Quando se trata de gastar o dinheiro público para colher dividendos eleitorais, o governo faz qualquer negócio. Inclusive abusar da criatividade para interpretar as leis que ele mesmo criou. Tome-se como exemplo a mais recente discussão entre o Executivo e o Tribunal de Contas da União. A autoridade federal acredita que as regras do Arcabouço Fiscal, aprovadas em agosto de 2023, valem apenas para 2027. Diante disse, poderia gastar em contratações e reajuste do funcionalismo além do limite estabelecido pela legislação, que é um aumento máximo de 0,6% sobre o montante do ano anterior.
O arcabouço fiscal, criado para frear o ímpeto de gastos da União, prevê punições automáticas — os chamados “gatilhos” — caso a meta fiscal não seja cumprida. Assim, se houver um rombo nas contas, o governo perde no ano seguinte a liberdade de contratar, conceder incentivos e criar novos programas. Mas a Lei Complementar 200/2023, que instituiu esse regime, diz que os gatilhos só entram em cena “no exercício subsequente ao da apuração do resultado”. E é aí que está a brecha que o Palácio do Planalto quer explorar.
Segundo o governo, o resultado fiscal de 2025 só será oficialmente conhecido em 2026. Logo, o “exercício subsequente” seria o de 2027 — e não aquele que será fechado em 2026. Esse entendimento está explícito na mensagem do Ministério do Planejamento que acompanha a LDO de 2026. O texto afirma que a interpretação é “gramaticalmente adequada e alinhada com a intenção do legislador”.
Na prática, isso significa que, mesmo que o governo feche 2025 no vermelho, ainda poderá contratar servidores, conceder benefícios e ampliar gastos em 2026 — ano de eleição presidencial — sem ser acusado de violar o arcabouço. Seria um alívio político para o presidente Luiz Inácio Lula da Silva, que quer turbinar investimentos e programas sociais, mas sem confrontar o Tribunal de Contas da União.
Só que o TCU e técnicos do Congresso não compram essa versão. Para eles, os gatilhos deveriam valer já em 2026, caso o resultado de 2025 seja diferente da meta estabelecida. Adiar as punições fiscais, segundo os especialistas desses órgãos, distorce o espírito da regra que foi desenhada justamente para evitar que o governo use o orçamento como ferramenta política.
No fundo, o que parece uma disputa de interpretações é, na verdade, um embate político. De um lado, o governo quer espaço para gastar em um ano estratégico. De outro, os órgãos de controle tentam garantir que o novo regime fiscal seja levado a sério desde o primeiro teste.

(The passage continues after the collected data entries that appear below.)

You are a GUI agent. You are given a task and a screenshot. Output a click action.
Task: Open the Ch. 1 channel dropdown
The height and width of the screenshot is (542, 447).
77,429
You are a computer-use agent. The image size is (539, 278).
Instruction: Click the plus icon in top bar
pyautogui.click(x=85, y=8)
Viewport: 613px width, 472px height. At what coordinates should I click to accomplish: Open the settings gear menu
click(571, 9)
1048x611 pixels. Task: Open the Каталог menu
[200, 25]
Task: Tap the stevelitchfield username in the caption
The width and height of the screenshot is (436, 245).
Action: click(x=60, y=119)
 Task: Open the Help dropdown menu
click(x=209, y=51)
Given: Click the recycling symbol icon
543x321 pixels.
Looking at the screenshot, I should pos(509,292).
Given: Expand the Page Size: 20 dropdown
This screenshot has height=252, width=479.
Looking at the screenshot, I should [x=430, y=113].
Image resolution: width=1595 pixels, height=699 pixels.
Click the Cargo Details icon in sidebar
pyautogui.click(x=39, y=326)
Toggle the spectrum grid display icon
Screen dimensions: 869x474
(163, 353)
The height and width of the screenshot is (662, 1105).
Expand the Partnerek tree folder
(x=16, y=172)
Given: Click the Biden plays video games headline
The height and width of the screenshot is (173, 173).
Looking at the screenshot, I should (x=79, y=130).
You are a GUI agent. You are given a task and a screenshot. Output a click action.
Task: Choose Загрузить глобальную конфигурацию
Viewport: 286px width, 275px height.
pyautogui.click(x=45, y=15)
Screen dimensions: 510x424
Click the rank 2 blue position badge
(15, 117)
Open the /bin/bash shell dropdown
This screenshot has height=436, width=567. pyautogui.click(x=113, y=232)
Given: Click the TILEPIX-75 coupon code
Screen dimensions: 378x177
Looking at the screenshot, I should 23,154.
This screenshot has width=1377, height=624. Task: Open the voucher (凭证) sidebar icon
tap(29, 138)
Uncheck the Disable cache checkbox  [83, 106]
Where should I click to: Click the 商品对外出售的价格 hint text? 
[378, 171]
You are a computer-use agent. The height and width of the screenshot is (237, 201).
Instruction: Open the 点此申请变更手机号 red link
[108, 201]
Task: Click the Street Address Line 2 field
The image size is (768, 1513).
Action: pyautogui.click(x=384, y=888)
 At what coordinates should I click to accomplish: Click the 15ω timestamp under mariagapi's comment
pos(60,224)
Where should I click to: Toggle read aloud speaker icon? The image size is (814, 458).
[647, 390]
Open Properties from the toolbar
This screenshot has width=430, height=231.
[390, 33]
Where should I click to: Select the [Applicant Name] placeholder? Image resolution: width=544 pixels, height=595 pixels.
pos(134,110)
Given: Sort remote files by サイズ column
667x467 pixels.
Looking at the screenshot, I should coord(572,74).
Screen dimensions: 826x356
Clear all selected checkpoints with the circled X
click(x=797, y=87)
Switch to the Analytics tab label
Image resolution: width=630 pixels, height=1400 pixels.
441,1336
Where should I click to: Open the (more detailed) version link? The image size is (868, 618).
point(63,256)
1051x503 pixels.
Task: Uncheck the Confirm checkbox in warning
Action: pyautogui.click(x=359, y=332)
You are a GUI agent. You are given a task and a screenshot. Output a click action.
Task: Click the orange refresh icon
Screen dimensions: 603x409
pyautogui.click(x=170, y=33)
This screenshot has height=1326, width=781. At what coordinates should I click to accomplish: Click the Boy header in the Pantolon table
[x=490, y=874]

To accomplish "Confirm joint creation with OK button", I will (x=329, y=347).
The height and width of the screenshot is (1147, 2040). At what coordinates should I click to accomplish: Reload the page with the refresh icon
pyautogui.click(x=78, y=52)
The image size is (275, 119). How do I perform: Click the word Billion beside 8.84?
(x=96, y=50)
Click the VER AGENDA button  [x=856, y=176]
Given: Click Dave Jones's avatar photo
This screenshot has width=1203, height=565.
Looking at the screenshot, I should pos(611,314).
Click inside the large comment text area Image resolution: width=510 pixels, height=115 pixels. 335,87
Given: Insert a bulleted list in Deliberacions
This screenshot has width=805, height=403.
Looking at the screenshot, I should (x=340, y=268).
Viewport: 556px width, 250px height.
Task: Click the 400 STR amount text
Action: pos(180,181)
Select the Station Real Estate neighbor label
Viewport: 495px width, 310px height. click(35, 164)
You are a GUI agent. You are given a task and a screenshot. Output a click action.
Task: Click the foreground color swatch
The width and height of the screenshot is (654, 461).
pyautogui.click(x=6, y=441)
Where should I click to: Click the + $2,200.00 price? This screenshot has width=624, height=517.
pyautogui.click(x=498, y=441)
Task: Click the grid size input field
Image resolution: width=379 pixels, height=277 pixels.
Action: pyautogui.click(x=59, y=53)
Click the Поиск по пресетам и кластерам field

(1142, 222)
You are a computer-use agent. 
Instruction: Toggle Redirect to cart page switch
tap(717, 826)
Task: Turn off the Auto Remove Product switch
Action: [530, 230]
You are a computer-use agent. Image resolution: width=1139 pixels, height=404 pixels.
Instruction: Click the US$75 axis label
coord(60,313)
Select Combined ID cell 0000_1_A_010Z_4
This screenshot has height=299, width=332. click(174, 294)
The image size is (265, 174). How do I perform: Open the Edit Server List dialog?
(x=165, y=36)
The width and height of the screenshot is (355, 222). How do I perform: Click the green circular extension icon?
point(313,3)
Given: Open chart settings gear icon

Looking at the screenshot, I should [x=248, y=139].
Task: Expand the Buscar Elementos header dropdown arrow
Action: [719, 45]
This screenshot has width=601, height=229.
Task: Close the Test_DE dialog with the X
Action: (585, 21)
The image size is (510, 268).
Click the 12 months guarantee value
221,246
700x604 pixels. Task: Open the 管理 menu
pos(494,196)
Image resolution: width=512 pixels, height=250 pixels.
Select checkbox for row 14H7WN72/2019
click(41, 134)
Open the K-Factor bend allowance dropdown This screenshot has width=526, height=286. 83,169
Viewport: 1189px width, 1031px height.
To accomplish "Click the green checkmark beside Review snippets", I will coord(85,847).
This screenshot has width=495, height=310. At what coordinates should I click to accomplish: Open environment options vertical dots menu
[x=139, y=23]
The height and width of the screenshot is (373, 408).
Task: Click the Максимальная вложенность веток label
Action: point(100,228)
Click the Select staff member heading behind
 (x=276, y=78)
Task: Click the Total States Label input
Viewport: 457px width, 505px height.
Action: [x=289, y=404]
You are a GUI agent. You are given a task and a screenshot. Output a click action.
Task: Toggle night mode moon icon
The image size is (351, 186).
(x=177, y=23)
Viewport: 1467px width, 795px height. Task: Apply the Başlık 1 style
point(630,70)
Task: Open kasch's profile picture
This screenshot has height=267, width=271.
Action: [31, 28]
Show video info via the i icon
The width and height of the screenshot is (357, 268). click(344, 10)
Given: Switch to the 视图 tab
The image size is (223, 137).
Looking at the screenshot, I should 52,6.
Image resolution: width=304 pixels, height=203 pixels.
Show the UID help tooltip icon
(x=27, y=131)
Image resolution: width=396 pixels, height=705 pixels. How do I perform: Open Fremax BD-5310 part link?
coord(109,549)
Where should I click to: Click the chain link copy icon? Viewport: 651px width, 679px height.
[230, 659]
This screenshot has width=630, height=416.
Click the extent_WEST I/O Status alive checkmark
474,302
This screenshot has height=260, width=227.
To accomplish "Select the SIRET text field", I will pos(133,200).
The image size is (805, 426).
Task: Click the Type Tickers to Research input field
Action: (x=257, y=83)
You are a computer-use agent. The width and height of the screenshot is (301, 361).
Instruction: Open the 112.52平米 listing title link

Essa manobra revela não apenas uma interpretação conveniente da lei, mas uma obsessão do governo Lula em flexibilizar regras fiscais para atender a interesses eleitorais imediatos. Ao tentar contornar os gatilhos do arcabouço fiscal, o Executivo demonstra que a responsabilidade com as contas públicas pode ser relativizada quando há votos em jogo. Essa atitude enfraquece a credibilidade das instituições, compromete a previsibilidade econômica e sinaliza que, para a administração federal, a estabilidade fiscal é secundária diante do projeto de continuísmo. Em vez de respeitar os limites legais e fortalecer a confiança na gestão pública, o Planalto parece disposto a fazer qualquer contorcionismo jurídico para manter sua popularidade — mesmo que isso custe caro ao país no futuro.